L’incontro tra Smyth e i migranti è casuale e arriva grazie alla conoscenza comune di Volker Molkarg, un giovane studente tedesco, impegnato a Spoleto proprio nella struttura di accoglienza che riceve i diciotto ragazzi. Le loro storie di sofferenza ma anche di speranza estrema, hanno affascinato la macchina fotografica di Smyth che ne ha raccontato la storia in 19 scatti. Istantanee che sanno di vita vissuta e le cui didascalie sono state scritte direttamente dal pugno di ognuno dei protagonisti: «Ho attraversato la Libia scappando dalla guerra. Nel mio destino c’era l’Europa e quando è capitata l’occasione, sono salito sulla prima nave e sono arrivato a Lampedusa». Questa è solo una delle testimonianze di questi ragazzi che nonostante i disagi, hanno voluto raccontarsi alla città con l’obiettivo di esserne parte: «Iniziative come questa hanno un grandissimo valore – aveva detto Patrizia Costantini, presidente dell’associazione “I Miei tempi”, che insieme ad altre strutture di volontariato si sta occupando della permanenza dei ragazzi – dopo l’emergenza iniziale ora si apre una fase molto delicata: l’accoglienza e l’ integrazione di queste persone nella comunità. Far sapere alla città – continua la Costantini – che a Spoleto ci sono diciotto profughi in fuga dalla guerra, è un’occasione affinché tutti sentano la responsabilità di dare a queste persone un’opportunità».
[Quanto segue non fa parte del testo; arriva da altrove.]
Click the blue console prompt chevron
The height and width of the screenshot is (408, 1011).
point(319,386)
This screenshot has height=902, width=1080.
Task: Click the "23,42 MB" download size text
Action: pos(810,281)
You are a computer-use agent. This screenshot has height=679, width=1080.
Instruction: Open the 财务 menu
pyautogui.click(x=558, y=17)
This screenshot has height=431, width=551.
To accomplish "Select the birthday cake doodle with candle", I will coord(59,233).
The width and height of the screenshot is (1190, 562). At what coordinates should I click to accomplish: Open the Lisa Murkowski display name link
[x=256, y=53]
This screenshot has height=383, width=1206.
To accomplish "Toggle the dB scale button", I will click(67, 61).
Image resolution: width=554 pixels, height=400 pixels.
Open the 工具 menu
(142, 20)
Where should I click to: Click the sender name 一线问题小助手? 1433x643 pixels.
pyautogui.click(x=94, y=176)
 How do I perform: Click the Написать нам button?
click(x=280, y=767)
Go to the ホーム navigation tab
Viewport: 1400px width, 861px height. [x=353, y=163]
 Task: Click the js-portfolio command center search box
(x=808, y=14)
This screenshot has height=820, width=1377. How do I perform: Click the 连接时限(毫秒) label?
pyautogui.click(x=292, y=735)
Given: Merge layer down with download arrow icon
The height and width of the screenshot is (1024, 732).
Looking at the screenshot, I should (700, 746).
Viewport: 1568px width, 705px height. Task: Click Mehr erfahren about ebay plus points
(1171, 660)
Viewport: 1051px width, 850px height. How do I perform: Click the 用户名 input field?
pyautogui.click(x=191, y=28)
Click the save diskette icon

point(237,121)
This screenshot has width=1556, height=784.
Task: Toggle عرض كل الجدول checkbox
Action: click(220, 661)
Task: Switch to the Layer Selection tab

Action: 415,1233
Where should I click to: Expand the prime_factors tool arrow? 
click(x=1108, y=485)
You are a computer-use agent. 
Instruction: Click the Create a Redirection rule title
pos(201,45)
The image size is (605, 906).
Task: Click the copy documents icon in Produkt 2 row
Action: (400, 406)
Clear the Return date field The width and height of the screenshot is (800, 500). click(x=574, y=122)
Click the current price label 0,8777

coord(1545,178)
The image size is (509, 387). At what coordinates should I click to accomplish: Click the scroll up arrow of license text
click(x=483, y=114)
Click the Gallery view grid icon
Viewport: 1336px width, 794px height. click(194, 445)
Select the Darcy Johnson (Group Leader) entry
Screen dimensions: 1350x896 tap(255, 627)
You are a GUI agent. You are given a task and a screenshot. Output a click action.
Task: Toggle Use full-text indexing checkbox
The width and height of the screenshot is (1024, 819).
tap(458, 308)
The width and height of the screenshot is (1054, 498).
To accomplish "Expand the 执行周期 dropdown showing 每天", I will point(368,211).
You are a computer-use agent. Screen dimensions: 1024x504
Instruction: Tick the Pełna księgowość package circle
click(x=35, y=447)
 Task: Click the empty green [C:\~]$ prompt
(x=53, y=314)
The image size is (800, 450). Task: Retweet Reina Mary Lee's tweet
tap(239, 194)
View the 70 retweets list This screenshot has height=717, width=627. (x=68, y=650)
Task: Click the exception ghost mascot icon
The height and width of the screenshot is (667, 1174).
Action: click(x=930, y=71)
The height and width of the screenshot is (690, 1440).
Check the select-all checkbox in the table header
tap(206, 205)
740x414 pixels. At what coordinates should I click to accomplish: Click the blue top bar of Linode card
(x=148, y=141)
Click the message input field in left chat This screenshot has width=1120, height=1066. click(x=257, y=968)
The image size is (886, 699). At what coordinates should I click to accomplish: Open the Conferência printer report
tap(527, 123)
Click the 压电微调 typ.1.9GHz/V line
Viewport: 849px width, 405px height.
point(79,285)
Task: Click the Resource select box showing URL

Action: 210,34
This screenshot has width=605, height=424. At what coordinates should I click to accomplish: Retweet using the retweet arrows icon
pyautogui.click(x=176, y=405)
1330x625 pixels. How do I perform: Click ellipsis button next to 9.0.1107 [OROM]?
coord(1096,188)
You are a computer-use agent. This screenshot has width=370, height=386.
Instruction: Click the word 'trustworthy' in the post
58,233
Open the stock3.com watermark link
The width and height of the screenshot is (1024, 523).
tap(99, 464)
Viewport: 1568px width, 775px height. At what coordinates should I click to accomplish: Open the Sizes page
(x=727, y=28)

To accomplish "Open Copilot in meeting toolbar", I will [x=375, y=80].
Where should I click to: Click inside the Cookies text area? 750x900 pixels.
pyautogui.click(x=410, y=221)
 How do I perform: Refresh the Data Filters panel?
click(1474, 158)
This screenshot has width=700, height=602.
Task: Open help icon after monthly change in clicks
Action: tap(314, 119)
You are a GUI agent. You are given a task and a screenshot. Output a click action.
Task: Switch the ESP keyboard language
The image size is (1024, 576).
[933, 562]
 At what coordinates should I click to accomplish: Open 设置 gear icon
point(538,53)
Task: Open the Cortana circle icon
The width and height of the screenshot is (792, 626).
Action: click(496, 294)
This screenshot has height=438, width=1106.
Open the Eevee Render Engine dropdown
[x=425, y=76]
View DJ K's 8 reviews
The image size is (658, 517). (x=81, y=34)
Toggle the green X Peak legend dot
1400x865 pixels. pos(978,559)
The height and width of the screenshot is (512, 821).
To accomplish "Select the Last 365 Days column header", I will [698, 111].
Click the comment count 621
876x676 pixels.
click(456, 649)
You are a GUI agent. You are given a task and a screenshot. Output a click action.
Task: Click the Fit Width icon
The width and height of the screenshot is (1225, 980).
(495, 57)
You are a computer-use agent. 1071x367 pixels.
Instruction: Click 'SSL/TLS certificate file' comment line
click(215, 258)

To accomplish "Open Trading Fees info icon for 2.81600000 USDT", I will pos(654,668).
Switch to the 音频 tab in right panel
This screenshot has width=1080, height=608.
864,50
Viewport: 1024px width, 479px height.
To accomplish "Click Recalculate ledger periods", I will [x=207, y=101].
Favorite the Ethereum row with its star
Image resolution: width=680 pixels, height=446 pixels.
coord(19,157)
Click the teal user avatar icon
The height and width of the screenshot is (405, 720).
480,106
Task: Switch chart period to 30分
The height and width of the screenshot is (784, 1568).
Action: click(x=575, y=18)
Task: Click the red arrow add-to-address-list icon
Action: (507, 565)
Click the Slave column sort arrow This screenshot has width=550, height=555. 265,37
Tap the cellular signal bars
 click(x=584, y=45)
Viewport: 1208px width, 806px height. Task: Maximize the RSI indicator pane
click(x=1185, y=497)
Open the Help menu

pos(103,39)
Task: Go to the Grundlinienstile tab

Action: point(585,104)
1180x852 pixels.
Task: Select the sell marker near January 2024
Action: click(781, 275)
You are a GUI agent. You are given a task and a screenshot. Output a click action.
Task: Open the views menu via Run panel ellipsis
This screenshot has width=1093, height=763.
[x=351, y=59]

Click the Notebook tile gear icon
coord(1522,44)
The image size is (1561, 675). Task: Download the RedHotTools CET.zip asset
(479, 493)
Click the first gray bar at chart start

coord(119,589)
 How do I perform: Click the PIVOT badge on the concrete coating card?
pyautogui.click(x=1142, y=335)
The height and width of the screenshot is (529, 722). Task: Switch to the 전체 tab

L’oggetto della conferenza stampa di presentazione della mostra fotografica di Smyth esula così dalla bellezza degli scatti, per concentrarsi sui bisogni e le aspettative di queste persone ancora in attesa della conclusione dell’iter burocratico per il riconoscimento dello stato di rifugiati politici e senza la possibilità di trovare un lavoro o avere qualche soldo per  comprare le sigarette o per  telefonare ai parenti.

«Quando Tim ci ha raccontato di questo progetto – afferma Andrea Paciotto, il direttore artistico de La Mama Spoleto Open – ci siamo attivati anche noi affinché si realizzasse perché in qualche modo rappresenta lo spirito inclusivo che vogliamo si respiri a Spoleto nei giorni di Festival- è un’occasione di condivisione che speriamo sia il primo passo di una sensibilizzazione più ampia che faccia sentire queste persone a casa».

I ragazzi intervenuti tutti alla conferenza, si sono presentati ai presenti e alla città e  hanno voluto ringraziare le Istituzioni, le associazioni di volontariato “I Miei Tempi”, “Tre Mondi” e  la cooperativa  “Il cerchio” per l’assistenza e il lavoro che stanno svolgendo quotidianamente.

«Questo progetto assume un grandissimo significato interculturale – afferma la consigliera provinciale Laura Zampa intervenuta alla presentazione – mi impegno personalmente affinché la Provincia di Perugia possa intervenire attivamente per quel che riguarda la regolarizzazione dei documenti di questi ragazzi».

A conferenza conclusa,  i ragazzi e i tutti i partecipanti sono stati ospiti dell’Osteria per un pranzo.